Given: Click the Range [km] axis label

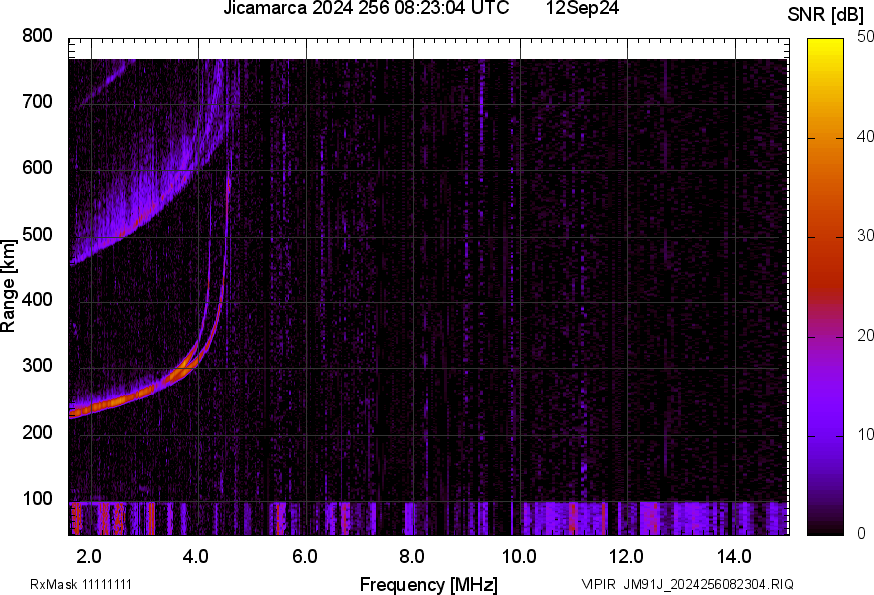Looking at the screenshot, I should pos(9,288).
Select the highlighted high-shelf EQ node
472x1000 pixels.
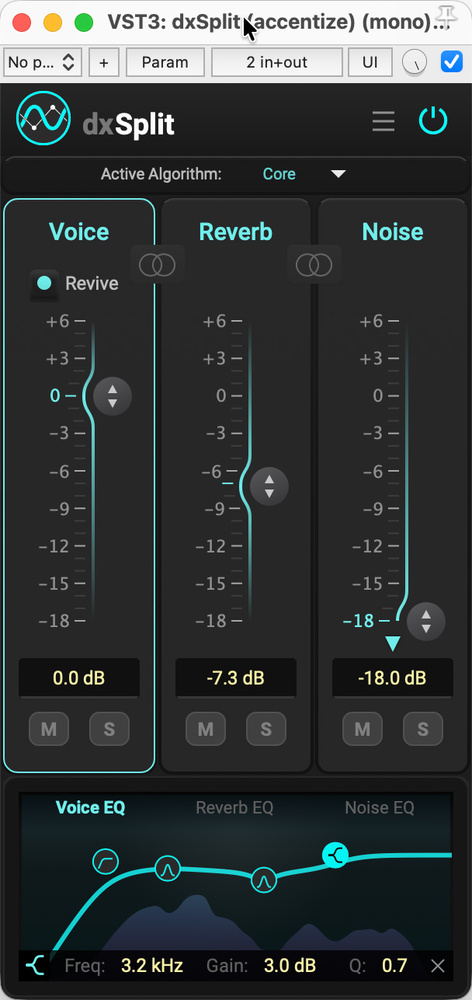coord(335,855)
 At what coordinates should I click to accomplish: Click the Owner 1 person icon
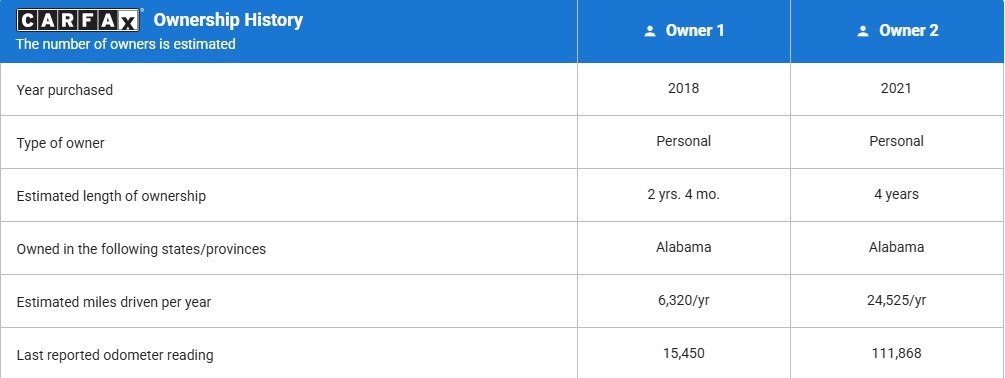click(650, 31)
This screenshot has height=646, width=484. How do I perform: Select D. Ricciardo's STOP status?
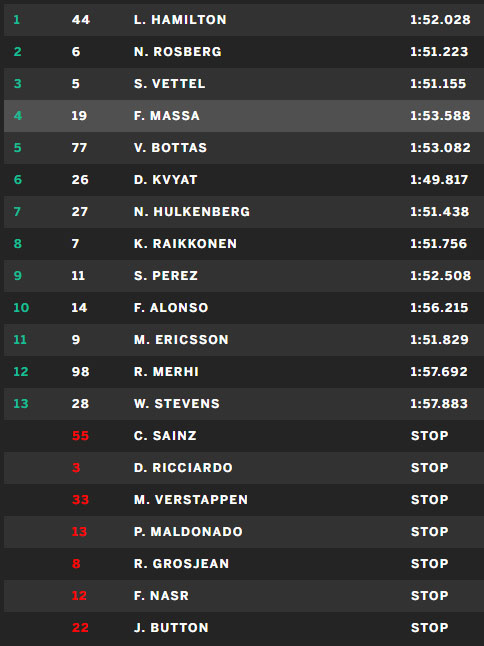(430, 468)
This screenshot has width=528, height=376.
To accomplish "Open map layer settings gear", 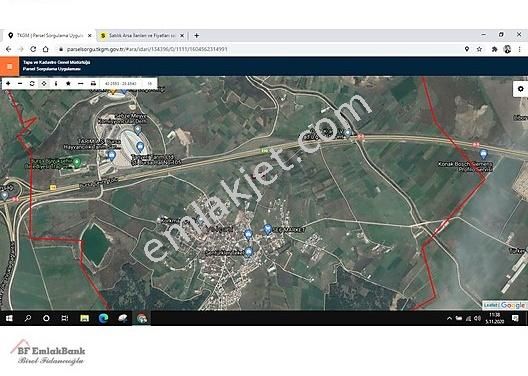I will (x=520, y=89).
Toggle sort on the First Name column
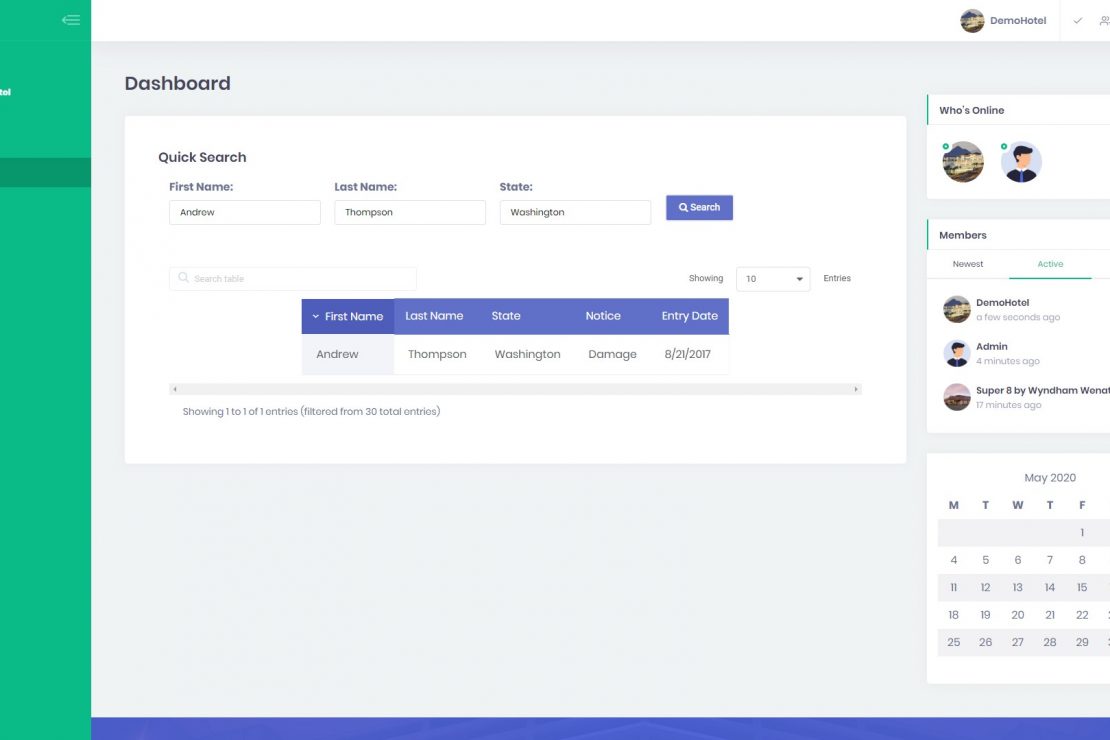 [347, 316]
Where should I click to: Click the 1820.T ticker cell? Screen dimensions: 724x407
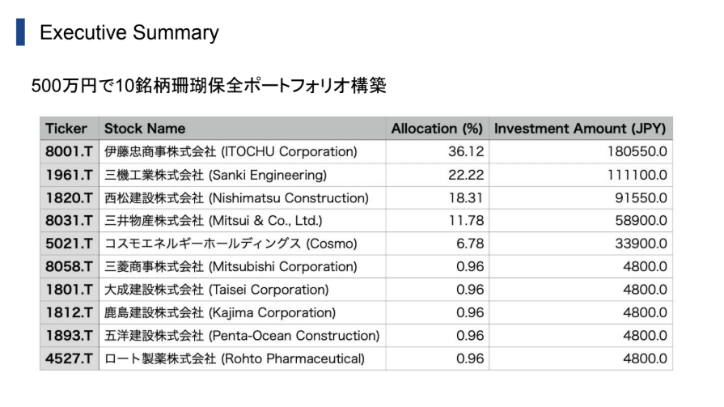(68, 198)
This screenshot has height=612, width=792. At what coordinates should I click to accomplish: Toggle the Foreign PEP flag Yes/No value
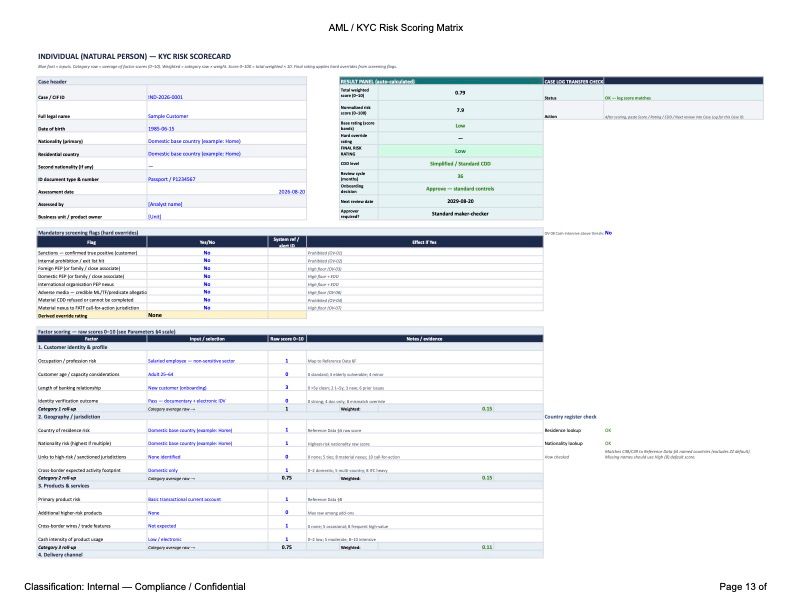point(207,268)
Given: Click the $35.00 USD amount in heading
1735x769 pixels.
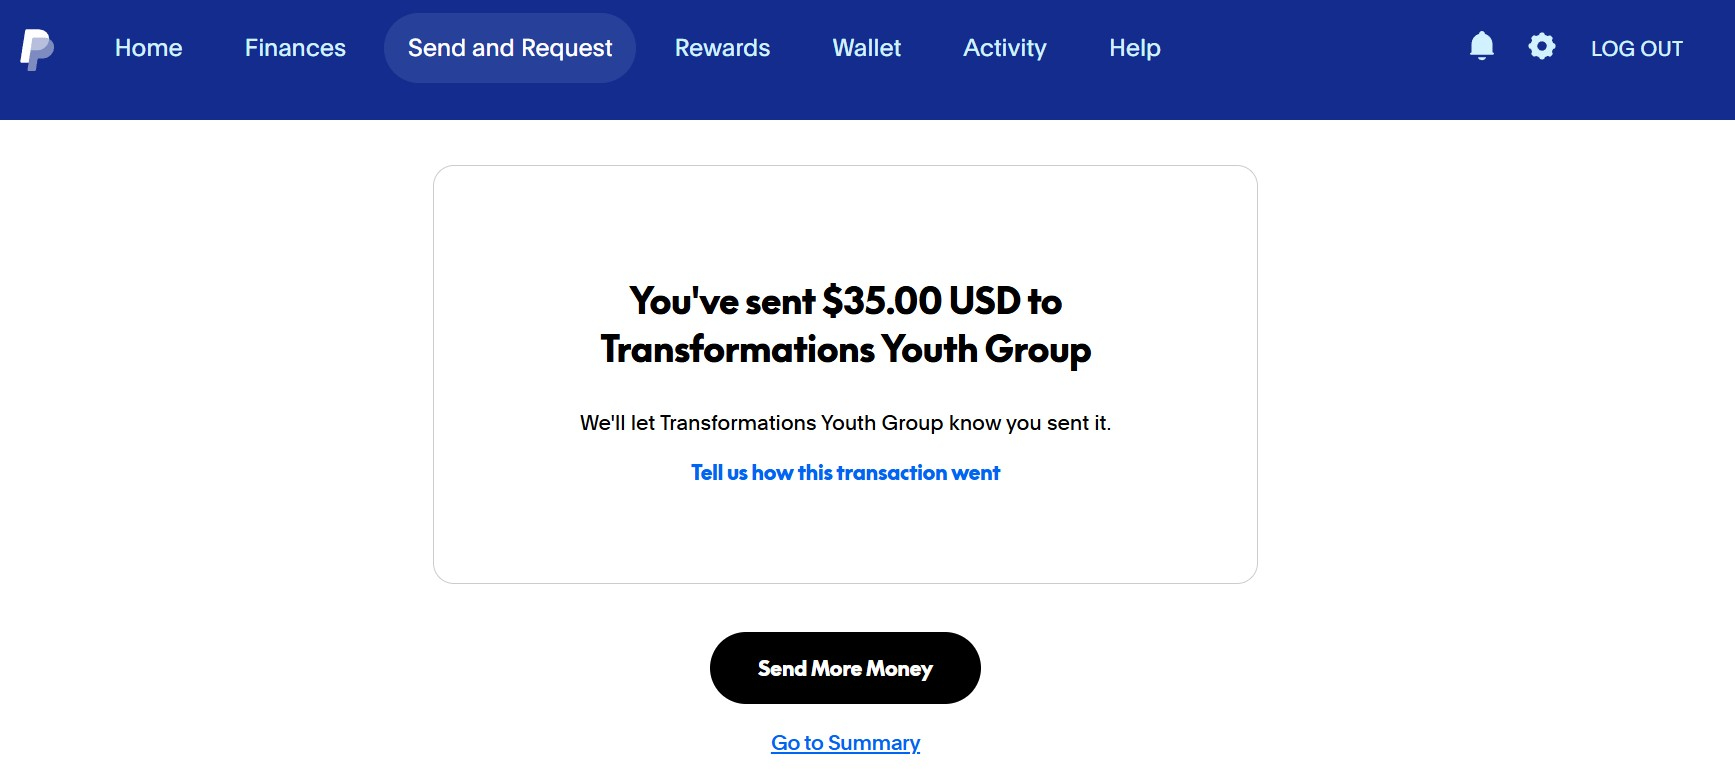Looking at the screenshot, I should click(x=920, y=301).
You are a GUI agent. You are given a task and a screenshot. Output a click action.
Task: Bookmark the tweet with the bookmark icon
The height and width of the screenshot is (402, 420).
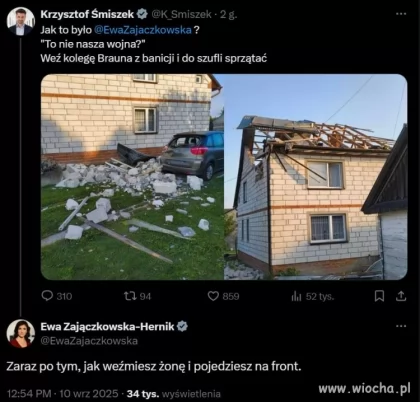379,296
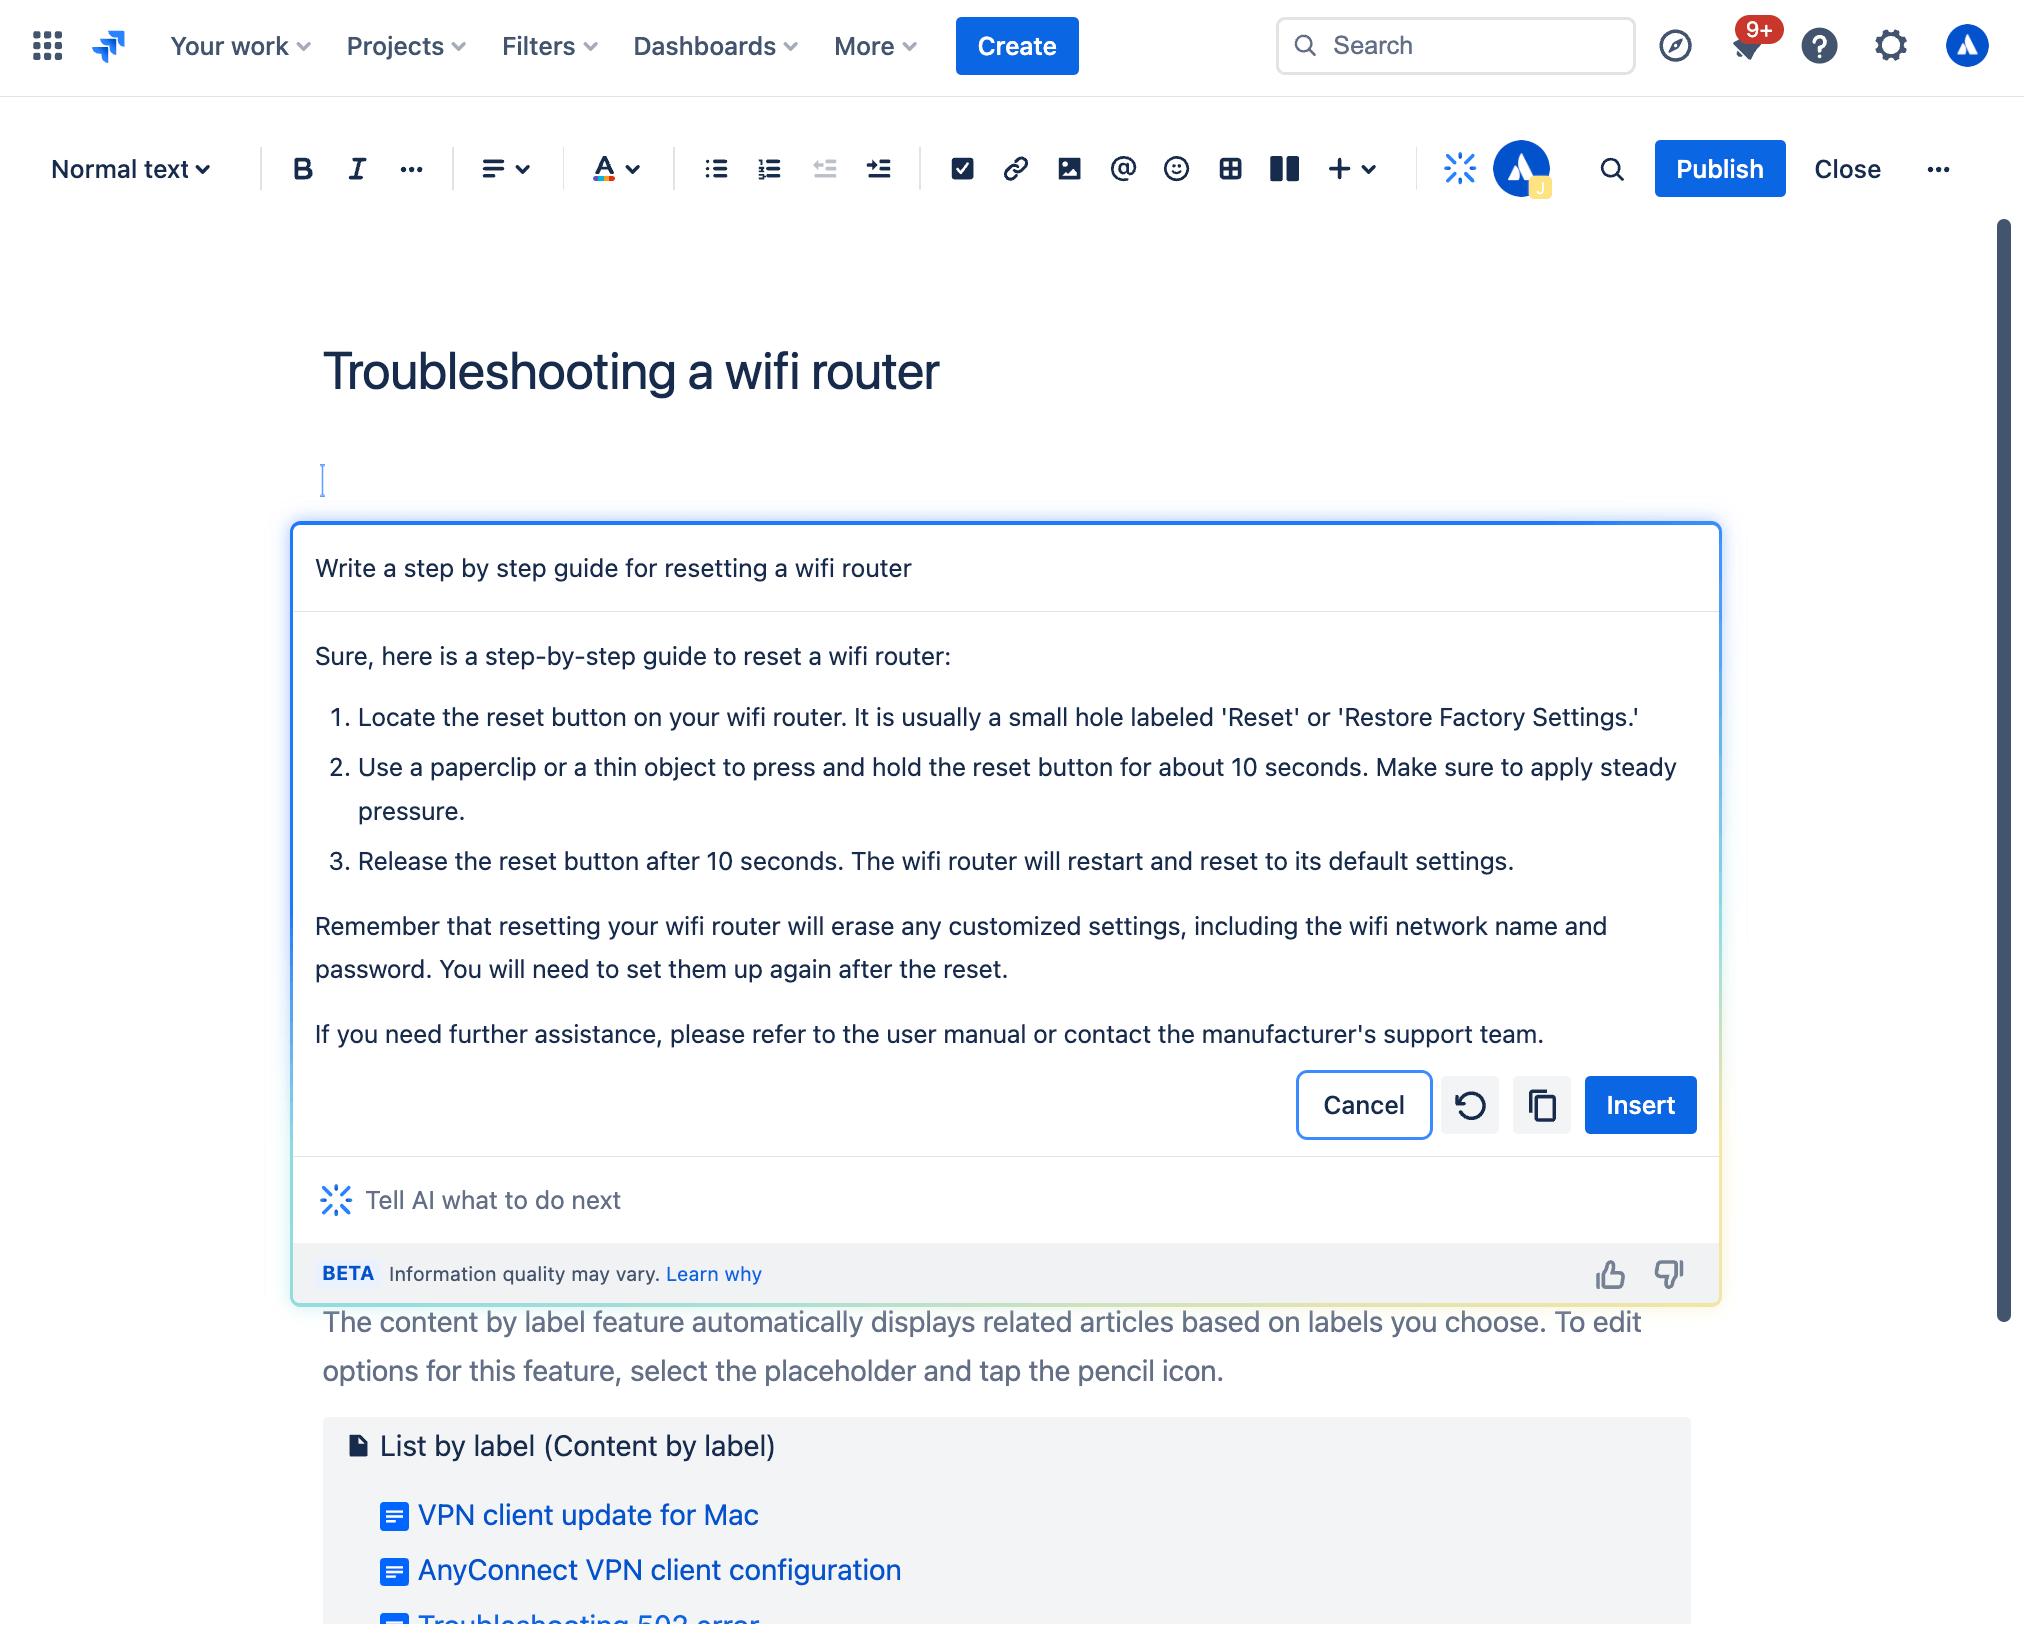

----

» **Task brief**
Starting at the line that holds "1735x769 pixels.", repeat every line through the end of the listing exactly as written, skipping any picture.

» **Task output**
1735x769 pixels.
Looking at the screenshot, I should click(x=920, y=301).
You are a GUI agent. You are given a task and a screenshot. Output a click action.
Task: Bookmark the tweet with the bookmark icon
The height and width of the screenshot is (402, 420).
379,296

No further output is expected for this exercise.